KEPAHIANG – Kabupaten Kepahiang bukan sekadar wilayah perlintasan yang menghubungkan pesisir Bengkulu dengan dataran tinggi Sumatera Selatan. Daerah ini adalah permata hijau yang dianugerahi bentang alam memukau. Dengan hamparan kebun teh Kabawetan yang menyelimuti bukit bak karpet hijau, udara sejuk yang menyegarkan paru-paru, hingga keajaiban dunia Rafflesia Arnoldii yang mekar di hutan-hutannya, Kepahiang layak menyandang julukan Bumi Sehasen (Selaras, Elok, Harmonis, Aman, Sentosa).
Namun, keindahan alam seringkali meninabobokan kita. Di balik kabut tipis yang menyelimuti Liku Sembilan setiap pagi, tersimpan ancaman degradasi lingkungan yang nyata. Pertumbuhan populasi, intensifikasi pertanian, dan geliat pariwisata membawa residu yang bernama sampah dan pencemaran. Di sinilah Dinas Lingkungan Hidup (DLH) Kabupaten Kepahiang berdiri. Tugas mereka bukan hanya memastikan truk sampah berjalan setiap pagi, melainkan menjaga agar “paru-paru” dan “sumber air” di hulu Sumatera ini tidak rusak oleh ambisi pembangunan.
Redaksi Potret24.com menilai, saat ini DLH Kepahiang sedang berada di persimpangan jalan: Antara terjebak dalam rutinitas birokrasi penanganan sampah konvensional, atau bertransformasi menjadi garda terdepan penyelamat ekosistem hulu.
Benang Kusut Pengelolaan Sampah: Belajar dari Muara Langkap
Isu paling kasat mata yang menjadi rapor merah di banyak daerah, termasuk Kepahiang, adalah sampah. Kita sering mendengar keluhan masyarakat tentang keterlambatan pengangkutan sampah atau tumpukan limbah di sudut-sudut Pasar Kepahiang. TPA (Tempat Pemrosesan Akhir) Muara Langkap yang menjadi tumpuan akhir, kerap kali mengalami kendala teknis, mulai dari kerusakan alat berat hingga sistem pengelolaan yang masih didominasi open dumping (pembuangan terbuka).

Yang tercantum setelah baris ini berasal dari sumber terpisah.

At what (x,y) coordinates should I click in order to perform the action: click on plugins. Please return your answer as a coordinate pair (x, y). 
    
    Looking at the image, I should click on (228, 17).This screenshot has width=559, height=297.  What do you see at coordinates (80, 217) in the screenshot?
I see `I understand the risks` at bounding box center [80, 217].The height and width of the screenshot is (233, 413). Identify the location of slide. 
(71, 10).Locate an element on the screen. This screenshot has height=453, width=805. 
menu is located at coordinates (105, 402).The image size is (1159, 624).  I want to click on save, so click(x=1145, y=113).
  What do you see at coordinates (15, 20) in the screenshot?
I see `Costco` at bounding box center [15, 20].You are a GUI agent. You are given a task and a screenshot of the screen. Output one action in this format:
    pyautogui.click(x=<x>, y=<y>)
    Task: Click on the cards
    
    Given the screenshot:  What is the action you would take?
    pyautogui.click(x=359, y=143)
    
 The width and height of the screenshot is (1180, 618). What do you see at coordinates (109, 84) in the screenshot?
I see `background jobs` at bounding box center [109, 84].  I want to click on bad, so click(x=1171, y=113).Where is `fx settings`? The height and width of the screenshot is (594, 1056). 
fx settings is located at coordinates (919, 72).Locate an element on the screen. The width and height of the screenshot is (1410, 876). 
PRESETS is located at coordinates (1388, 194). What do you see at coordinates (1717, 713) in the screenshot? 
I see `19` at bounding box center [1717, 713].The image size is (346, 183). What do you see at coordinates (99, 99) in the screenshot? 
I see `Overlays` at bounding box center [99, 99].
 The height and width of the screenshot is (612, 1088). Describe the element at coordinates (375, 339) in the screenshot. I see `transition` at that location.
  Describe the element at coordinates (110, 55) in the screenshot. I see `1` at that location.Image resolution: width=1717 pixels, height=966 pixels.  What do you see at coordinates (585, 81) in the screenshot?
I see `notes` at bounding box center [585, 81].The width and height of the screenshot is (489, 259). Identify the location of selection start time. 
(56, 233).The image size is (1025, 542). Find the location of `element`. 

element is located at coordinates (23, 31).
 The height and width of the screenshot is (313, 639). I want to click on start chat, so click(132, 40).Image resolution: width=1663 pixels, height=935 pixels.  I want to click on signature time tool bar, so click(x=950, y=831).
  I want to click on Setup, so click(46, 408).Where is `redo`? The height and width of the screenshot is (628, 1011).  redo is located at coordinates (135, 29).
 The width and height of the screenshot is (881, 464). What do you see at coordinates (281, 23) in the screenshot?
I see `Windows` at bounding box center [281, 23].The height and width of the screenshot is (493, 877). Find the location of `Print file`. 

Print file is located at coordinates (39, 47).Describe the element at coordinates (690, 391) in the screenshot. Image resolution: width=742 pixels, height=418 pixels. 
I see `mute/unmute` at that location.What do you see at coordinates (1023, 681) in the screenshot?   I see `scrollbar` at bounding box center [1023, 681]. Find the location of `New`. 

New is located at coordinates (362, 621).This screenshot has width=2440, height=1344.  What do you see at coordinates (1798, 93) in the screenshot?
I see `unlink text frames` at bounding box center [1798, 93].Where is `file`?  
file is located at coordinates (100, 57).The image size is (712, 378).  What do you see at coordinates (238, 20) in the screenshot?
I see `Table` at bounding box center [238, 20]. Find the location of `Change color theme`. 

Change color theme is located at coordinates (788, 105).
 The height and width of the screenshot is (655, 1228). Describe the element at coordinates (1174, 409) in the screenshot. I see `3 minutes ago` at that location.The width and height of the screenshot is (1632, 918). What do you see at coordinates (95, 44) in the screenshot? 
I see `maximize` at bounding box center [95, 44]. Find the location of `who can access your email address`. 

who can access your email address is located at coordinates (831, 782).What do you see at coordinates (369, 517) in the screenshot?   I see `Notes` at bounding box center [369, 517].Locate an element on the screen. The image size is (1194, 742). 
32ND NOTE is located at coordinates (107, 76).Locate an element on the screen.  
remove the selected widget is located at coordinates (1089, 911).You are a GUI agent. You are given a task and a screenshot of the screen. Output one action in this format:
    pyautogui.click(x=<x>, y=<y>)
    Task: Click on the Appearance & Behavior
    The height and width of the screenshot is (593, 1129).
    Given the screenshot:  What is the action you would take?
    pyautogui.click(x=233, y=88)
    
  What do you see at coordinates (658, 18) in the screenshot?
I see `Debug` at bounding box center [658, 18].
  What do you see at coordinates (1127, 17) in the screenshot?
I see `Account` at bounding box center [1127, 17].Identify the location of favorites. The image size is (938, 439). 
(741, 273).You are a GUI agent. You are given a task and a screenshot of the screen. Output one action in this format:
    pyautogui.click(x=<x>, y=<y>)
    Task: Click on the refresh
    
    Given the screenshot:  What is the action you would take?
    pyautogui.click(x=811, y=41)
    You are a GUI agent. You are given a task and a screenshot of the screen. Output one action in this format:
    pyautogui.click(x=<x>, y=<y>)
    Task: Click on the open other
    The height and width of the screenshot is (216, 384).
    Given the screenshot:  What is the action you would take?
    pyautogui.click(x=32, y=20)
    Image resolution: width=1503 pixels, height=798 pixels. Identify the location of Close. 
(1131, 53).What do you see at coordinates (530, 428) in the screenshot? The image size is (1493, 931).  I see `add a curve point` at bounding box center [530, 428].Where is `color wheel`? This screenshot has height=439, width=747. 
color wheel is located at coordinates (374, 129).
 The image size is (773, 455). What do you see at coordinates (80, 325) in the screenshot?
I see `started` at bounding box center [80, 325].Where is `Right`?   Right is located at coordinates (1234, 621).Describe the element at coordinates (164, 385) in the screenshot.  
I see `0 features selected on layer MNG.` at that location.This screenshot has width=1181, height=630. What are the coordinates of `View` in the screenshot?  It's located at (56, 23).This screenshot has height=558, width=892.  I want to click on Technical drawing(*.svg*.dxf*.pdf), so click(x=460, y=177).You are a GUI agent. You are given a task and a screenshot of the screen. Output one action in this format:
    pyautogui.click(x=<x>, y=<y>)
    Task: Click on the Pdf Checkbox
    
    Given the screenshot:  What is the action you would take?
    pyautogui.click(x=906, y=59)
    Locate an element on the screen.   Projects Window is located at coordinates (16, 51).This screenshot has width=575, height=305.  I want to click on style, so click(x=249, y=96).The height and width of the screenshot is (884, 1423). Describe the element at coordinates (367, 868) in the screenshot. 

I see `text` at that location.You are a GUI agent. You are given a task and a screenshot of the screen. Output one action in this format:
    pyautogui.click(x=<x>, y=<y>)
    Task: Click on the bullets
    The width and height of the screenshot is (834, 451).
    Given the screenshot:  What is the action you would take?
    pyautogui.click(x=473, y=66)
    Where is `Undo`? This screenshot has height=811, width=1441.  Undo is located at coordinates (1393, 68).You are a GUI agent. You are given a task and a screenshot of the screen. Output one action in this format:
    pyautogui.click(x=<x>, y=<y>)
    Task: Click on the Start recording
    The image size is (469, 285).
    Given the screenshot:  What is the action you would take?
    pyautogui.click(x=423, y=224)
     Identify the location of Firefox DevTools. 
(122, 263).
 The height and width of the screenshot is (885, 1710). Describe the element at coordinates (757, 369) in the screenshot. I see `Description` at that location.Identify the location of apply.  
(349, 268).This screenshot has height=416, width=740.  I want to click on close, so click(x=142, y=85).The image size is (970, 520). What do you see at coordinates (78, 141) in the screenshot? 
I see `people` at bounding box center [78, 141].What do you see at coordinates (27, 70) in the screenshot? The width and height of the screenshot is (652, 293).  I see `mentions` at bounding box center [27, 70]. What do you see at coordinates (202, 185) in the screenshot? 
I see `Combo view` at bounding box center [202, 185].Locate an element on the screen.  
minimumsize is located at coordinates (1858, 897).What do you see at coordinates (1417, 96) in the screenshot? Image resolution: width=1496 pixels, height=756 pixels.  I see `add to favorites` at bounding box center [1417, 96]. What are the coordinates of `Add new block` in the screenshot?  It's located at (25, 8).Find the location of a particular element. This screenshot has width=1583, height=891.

DLH Kepahiang harus menyadari bahwa mengandalkan TPA semata adalah strategi usang. Dengan luas wilayah yang terbatas dan topografi berbukit, mencari lahan TPA baru di masa depan akan sangat sulit dan mahal. Solusinya harus ditarik ke hulu: Pengurangan sampah dari sumbernya.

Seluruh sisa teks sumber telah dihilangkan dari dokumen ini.